Document extract:

---------------

Pressure controllers could be cascaded to flow controllers, which are tuned for fast response. The pressure controls could also be set up with staggered setpoints or split range control schemes to manage the various makeup sources for the fuel gas. One of the challenging issues for control is the transition from one fuel source to other. The regular PID control scheme may not react fast enough to prevent a drop in the header pressure. Feed-forward schemes may be required to avoid an unacceptable drop in header pressure. Appropriate advanced regulatory control schemes to operate under this scenario can be developed and tested using dynamic simulation.

Fuel gas temperature can be controlled by heating using a steam or electric heater. A temperature controller is normally used, with the setpoint set with a good margin above the dew point. If frequent changes in the fuel gas composition are expected, the dew point calculation can be automated based on the fuel gas composition.

One way to mitigate problems during transition is to ensure that the proper instrumentation and control schemes are set up to handle it. Normally, a Wobbe meter would be needed to measure the properties of fuel gas for the burner control scheme. The positioning of the Wobbe meter can be tailored to ensure that the deviation is within acceptable limits. Dynamic simulation can be used to determine the appropriate location of the instrumentation and control logic that is effective under all transitions.

---------------

Supplied records:
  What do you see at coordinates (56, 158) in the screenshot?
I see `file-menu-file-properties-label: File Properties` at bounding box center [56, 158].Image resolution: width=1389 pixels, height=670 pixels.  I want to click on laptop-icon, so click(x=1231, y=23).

---------------

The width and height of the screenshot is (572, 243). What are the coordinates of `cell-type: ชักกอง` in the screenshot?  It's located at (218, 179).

---------------

Things to do:
[1] Please write out the stretch of the fuel gas control passage from "Pressure controllers could" through "using dynamic simulation.".
[2] Write what comes next in the fuel gas control passage, picking up after its final sentence.

Responses:
[1]
Pressure controllers could be cascaded to flow controllers, which are tuned for fast response. The pressure controls could also be set up with staggered setpoints or split range control schemes to manage the various makeup sources for the fuel gas. One of the challenging issues for control is the transition from one fuel source to other. The regular PID control scheme may not react fast enough to prevent a drop in the header pressure. Feed-forward schemes may be required to avoid an unacceptable drop in header pressure. Appropriate advanced regulatory control schemes to operate under this scenario can be developed and tested using dynamic simulation.

[2]
Liquefaction system

The liquefaction system is the heart of the LNG plant, because it cools and condenses the pretreated natural gas to produce LNG. This system is characterized by extensive heat integration utilized to enhance process efficiency. The process temperatures at various points need to be maintained to ensure proper temperature approaches for heat exchangers. Another important requirement here is the reliable operation of the turbo-machinery used to compress the refrigerants in the system. The specific aspects of the liquefaction process control scheme depend on the process technology that is used. There are several liquefaction process technologies available on the market. These include the APCI mixed refrigerant process (C3MR), cascade refrigeration process, the Shell DMR process, among others. The discussion will be targeted mainly at the former three processes, since these are used in the majority of the operating LNG plants and LNG plants under construction.

The main objectives and challenges in the control of liquefaction section of the LNG plant are:

  • Ensuring that condensing and subcooling are maintained for the LNG stream. This is achieved by controlling the LNG temperature, directly or indirectly;
  • Ensuring the reliable operation of the LNG plant with changing ambient conditions and feed composition. The specifications for LNG and NGL products have to be met under various feed gas compositions;
  • Proper operation of the turbo-machinery strings, which is critical for the reliability of plant operation. This includes surge protection for the refrigeration compressors;
  • Maximizing the LNG production or maximizing efficiency under fixed LNG production.

The selection of appropriate controlled variables and manipulated variables is important to ensure adequate operability of the LNG plant. Methodologies to perform this selection have been reported by Jensen and Skogestad and Singh et al. This is based on optimizing certain objective functions and evaluating the degrees of freedom in the LNG process. This methodology was utilized to develop a regulatory control scheme for the LNG plant.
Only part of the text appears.